2. A plea of fraud in obtaining a judgment sued upon, cannot be demurred to generally because not showing the particulars of the fraud set up. Going to a matter of form, the demurrer should be special.
3. Subject to the qualification that they are open to inquiry as to the jurisdiction of the court which gave them and as to notice to the defendant, the judgment of a state court, not reversed by a superior court having jurisdiction nor set aside by a direct proceeding in chancery, is conclusive in the courts of all the other states where the subject matter of controversy is the same.
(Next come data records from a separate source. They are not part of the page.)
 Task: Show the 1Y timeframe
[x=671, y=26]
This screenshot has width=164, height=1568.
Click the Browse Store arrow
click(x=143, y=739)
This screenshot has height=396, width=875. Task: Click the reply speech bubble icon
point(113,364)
In March, 1840, Christmas, being a citizen and resident of Mississippi, made at Vicksburg, in that state, and there delivered to one Samuel a promissory note, promising to pay to his order in March, 1841, a sum certain. This note was endorsed by Samuel to Russell a citizen and resident of Kentucky. By statute of Mississippi, action on this note was barred by limitation, after six years, that is to say, was barred in March, 1847. In 1853, the defendant, who was still and had continuously been a resident of Mississippi, having a mansion house therein, went into Kentucky on a visit, and was there sued in one of the state courts upon the note.
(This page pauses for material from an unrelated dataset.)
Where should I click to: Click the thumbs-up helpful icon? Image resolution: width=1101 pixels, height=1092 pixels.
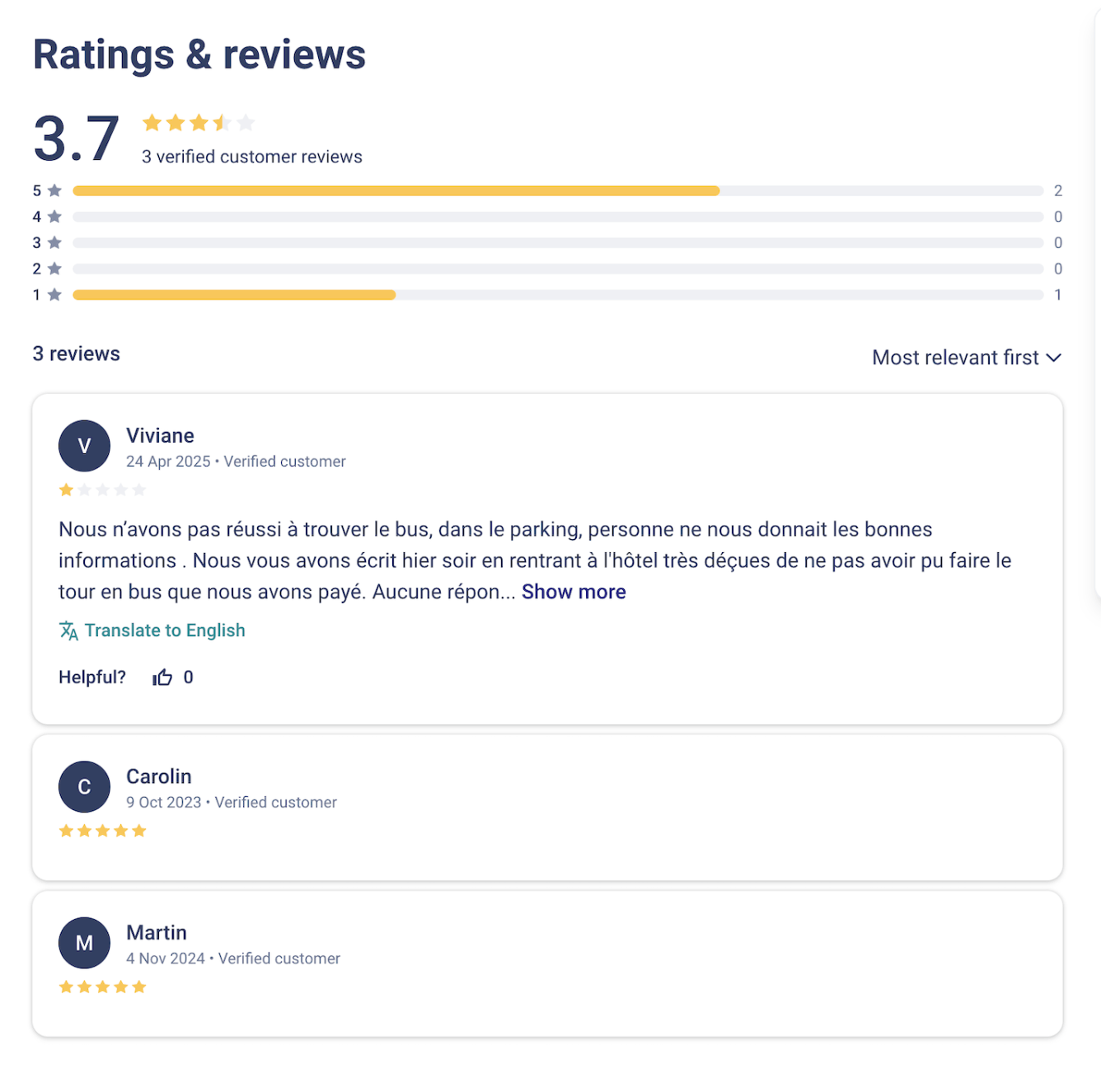(162, 677)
Defense was taken on a statute of limitations of Mississippi and otherwise, and the matter having been taken to the Court of Appeal of Kentucky and returned thence, judgment was entered below in favor of the plaintiff.
A transcript being promptly carried into Mississippi, the place of the domicil of Christmas, an action of debt was brought upon it in the Circuit Court of the United States for the Southern District of Mississippi, the action which was the subject of the writ of error now before this Court.
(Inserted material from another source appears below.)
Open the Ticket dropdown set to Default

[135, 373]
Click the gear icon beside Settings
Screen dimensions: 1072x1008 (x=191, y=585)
The transcript above referred to, was one duly authenticated under the Act of Congress of 26 May, 1790, which provides that records authenticated in a manner which it prescribes, shall "have such faith and credit given to them in every other court in the United States, as they have by law or usage in the court from which they are taken," an act passed in pursuance of Section 1 of Article IV of the Constitution
of the United States, declaring that "full faith and credit shall be given in each state to the public acts, records, and judicial proceedings in every other state," and that "Congress may by general laws prescribe the manner in which such records shall be proved, and the effect thereof."
In the action brought as above said, in the Circuit Court of Mississippi, the defendant filed six pleas -- of which the second was to this effect:
"That at the time the cause of action accrued, and thenceforth until suit was brought in Kentucky, and at the time when said suit was brought, he was a resident of Mississippi, and that the cause of action would have been barred by an act of limitation of that state, if the suit had been brought therein, and so by the law of Mississippi, no action could be maintained in said state upon the said judgment."
He also pleaded
"4th. That the judgment set forth was obtained and procured by the plaintiff by fraud of the said plaintiff."
"6th. That the said suit in which judgment was obtained, was instituted to evade the laws of Mississippi, and in fraud of said laws."
The second and sixth pleas were intended to set up a defense under a statute of Mississippi, adopted in February, 1857, and which went into effect on the 1st day of November of that year. [Footnote 1] That statute enacted:
"No action shall be maintained on any judgment or decree rendered by any court without this state against any person who, at the time of the commencement of the action in which such judgment or decree was or shall be rendered, was or shall be a resident of this state, in any case where the cause of such action would have been barred by any act of limitation of this state, if such suit had been brought therein. "
To these pleas the plaintiff below demurred. The demurrer was sustained, and judgment having gone for the plaintiff, the question on error here was, as to the sufficiency of these pleas, or either of them, to bar the action.
MR. JUSTICE CLIFFORD delivered the opinion of the Court.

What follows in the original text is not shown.